Alors que la locale de Radio France, Ici Poitou, ne compte qu’un seul reporter pour tout le département, les quatre principales radios associatives des Deux-Sèvres (D4B, Gâtine, Val d’or et Collines) emploient huit journalistes. Depuis 2005, ils mutualisent leurs moyens au sein de la banque d’information radiophonique des Deux-Sèvres, soutenue par le Conseil départemental. Un système d’échanges de reportages permettant une meilleure couverture de la zone, assortie d’une subvention de 12 500 euros par station.

Donner la parole au monde rural

« Il était important de les soutenir. La radio locale, c’est l’expression d’un territoire », affirme Delphine Peronnet, attachée de presse au département. « Nous donnons la parole au monde rural, aux gens du cru, renchérit Thomas Moreau. L’indépendance journalistique que représentent les radios associatives est vitale dans le paysage médiatique. »

Mais l’avenir de ces stations, principalement financées par de l’argent public, s’assombrit. En 2024, la principale subvention, le fonds de soutien à l’expression radiophonique locale, a failli être rabotée de 30 % par le ministère de la Culture. Avant que ce dernier ne fasse machine arrière devant la levée de boucliers. Mais Thomas Moreau demeure inquiet : « On nous annonce que l’État ne peut plus payer le modèle associatif, mais depuis cent ans, on a maillé le pays d’associations. Leur pérennité est une vraie question si l’on veut assurer le vivre ensemble. » Quant aux revenus publicitaires, ils ne peuvent constituer plus de 20 % de leurs recettes en raison du statut non-commercial de ces radios.

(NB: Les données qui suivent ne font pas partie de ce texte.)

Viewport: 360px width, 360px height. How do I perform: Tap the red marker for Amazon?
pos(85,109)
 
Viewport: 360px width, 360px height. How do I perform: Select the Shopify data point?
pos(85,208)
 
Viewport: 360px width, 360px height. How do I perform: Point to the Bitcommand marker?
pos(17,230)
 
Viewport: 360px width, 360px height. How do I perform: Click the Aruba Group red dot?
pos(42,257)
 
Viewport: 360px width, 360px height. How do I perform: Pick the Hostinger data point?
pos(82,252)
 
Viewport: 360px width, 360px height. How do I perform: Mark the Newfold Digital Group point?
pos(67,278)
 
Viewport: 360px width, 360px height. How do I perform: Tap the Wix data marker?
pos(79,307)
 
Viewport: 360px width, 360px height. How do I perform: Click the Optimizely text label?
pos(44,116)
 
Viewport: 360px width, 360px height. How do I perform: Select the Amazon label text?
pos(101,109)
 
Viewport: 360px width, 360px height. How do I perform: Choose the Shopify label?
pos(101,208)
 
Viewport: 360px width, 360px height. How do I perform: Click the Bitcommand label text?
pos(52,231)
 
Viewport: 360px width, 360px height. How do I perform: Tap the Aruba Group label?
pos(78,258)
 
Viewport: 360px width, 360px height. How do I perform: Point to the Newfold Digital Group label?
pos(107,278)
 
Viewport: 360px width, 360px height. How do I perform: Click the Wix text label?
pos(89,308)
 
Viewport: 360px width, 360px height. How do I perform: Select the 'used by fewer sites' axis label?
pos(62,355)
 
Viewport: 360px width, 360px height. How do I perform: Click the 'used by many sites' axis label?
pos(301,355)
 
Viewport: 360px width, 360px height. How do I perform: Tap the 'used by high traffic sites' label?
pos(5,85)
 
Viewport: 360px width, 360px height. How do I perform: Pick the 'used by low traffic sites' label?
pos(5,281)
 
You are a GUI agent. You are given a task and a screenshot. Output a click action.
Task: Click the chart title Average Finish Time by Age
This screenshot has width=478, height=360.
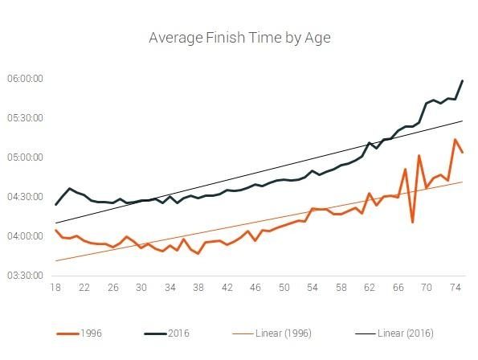point(239,38)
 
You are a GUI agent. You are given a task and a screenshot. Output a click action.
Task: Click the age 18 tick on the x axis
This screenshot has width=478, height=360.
point(55,288)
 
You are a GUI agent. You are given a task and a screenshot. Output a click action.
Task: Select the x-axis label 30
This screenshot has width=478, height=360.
point(141,288)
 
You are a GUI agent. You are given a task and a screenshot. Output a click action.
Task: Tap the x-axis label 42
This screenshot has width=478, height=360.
point(227,288)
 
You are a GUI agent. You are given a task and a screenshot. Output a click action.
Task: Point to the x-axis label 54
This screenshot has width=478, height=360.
point(313,288)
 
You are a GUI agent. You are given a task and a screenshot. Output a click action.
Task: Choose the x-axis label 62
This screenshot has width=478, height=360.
point(370,288)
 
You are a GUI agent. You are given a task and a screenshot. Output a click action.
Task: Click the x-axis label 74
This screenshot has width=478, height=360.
point(455,288)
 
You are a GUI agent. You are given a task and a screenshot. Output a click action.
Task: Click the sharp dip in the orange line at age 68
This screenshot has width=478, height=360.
point(412,222)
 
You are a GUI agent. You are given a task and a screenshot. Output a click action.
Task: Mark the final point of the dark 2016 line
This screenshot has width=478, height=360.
point(462,80)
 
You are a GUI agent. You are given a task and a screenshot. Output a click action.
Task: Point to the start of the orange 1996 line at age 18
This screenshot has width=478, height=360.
point(55,231)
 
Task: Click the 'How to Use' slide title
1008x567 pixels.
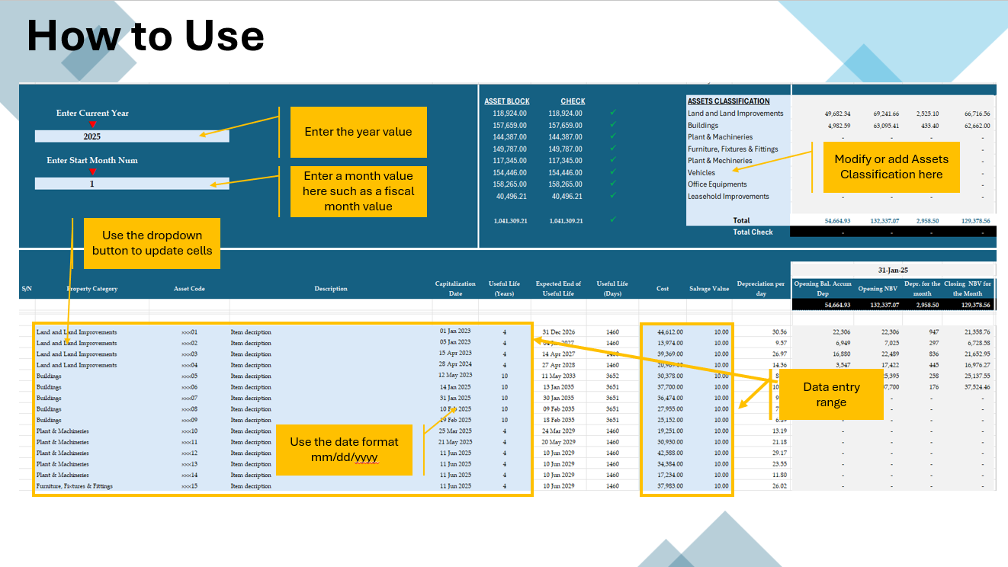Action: click(x=145, y=36)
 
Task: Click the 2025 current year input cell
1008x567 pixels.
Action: click(x=92, y=136)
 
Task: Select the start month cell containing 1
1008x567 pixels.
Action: click(x=92, y=184)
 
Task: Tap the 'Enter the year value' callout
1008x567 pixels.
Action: click(x=358, y=132)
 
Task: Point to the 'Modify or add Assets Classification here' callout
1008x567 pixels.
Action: click(x=891, y=167)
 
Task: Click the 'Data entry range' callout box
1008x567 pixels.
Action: click(x=830, y=394)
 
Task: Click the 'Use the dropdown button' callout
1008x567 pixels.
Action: click(x=152, y=243)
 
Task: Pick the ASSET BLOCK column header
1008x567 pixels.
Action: click(x=506, y=101)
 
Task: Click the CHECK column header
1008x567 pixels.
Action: click(x=573, y=101)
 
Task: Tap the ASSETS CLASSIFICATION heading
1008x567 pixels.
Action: click(x=728, y=101)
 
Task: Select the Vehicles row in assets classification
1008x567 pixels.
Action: click(x=701, y=173)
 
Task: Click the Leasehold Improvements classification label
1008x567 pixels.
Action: click(x=728, y=197)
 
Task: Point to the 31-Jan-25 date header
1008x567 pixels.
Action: click(x=893, y=270)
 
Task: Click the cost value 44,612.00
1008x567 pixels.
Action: click(x=669, y=332)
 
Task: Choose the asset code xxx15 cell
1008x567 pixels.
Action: click(x=189, y=486)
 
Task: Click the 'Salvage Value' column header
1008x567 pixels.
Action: click(x=709, y=289)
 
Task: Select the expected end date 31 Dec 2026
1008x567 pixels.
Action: click(x=558, y=332)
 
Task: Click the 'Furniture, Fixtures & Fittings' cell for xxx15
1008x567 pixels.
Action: click(x=74, y=486)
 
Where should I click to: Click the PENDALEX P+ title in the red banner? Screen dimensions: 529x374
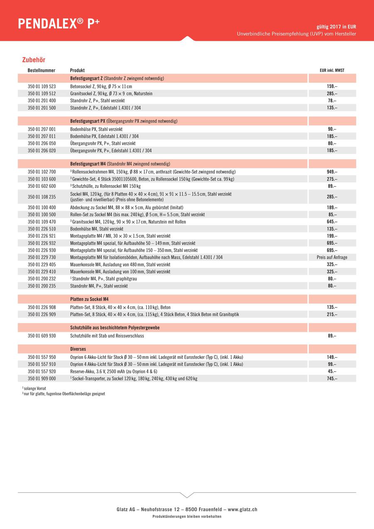pyautogui.click(x=59, y=24)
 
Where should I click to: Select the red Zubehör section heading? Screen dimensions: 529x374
pyautogui.click(x=34, y=60)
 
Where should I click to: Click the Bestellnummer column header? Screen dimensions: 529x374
pyautogui.click(x=42, y=71)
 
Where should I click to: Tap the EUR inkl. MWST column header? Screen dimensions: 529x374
pyautogui.click(x=332, y=71)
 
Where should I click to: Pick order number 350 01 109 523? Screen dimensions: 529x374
pyautogui.click(x=42, y=86)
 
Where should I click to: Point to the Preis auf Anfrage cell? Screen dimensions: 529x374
pyautogui.click(x=332, y=258)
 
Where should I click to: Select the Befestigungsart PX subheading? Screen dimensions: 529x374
pyautogui.click(x=124, y=121)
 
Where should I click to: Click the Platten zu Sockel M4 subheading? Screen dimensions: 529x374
pyautogui.click(x=89, y=299)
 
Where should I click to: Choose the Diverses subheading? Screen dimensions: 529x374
pyautogui.click(x=78, y=349)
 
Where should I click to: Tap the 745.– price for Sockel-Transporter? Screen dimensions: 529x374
pyautogui.click(x=332, y=379)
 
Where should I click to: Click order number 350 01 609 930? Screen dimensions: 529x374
pyautogui.click(x=42, y=336)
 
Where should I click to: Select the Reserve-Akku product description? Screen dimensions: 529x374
pyautogui.click(x=113, y=372)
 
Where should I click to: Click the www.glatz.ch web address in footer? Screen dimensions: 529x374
pyautogui.click(x=242, y=509)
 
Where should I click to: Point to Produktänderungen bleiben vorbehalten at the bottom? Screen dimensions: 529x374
pyautogui.click(x=187, y=517)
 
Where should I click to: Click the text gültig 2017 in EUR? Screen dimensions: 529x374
pyautogui.click(x=336, y=27)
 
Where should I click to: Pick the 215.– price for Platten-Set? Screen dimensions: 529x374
pyautogui.click(x=332, y=315)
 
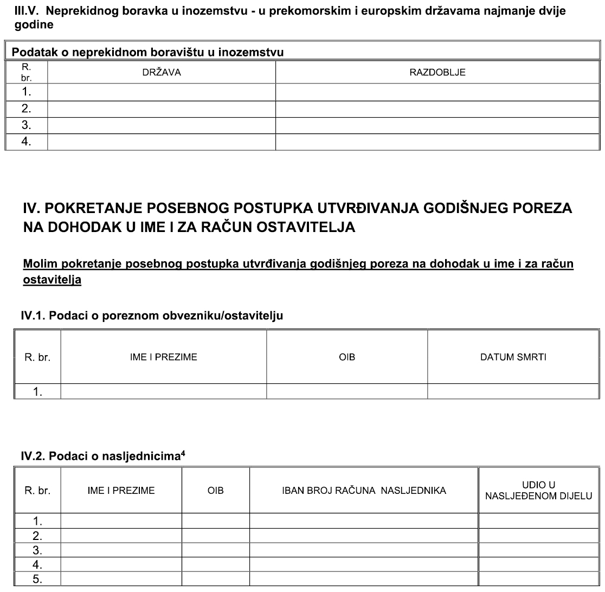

Maryline Auriaux ne cède pas au découragement et fait part d’un nouveau projet : proposer aux habitants de faire un recueil de mémoires radiophoniques. « Faire parler les gens et les enregistrer, conserver l’empreinte de leur voix pour avoir un souvenir des anciens après leur mort. » Comme une carte postale sonore de l’au-delà pour aider à faire vivre la radio locale et rurale.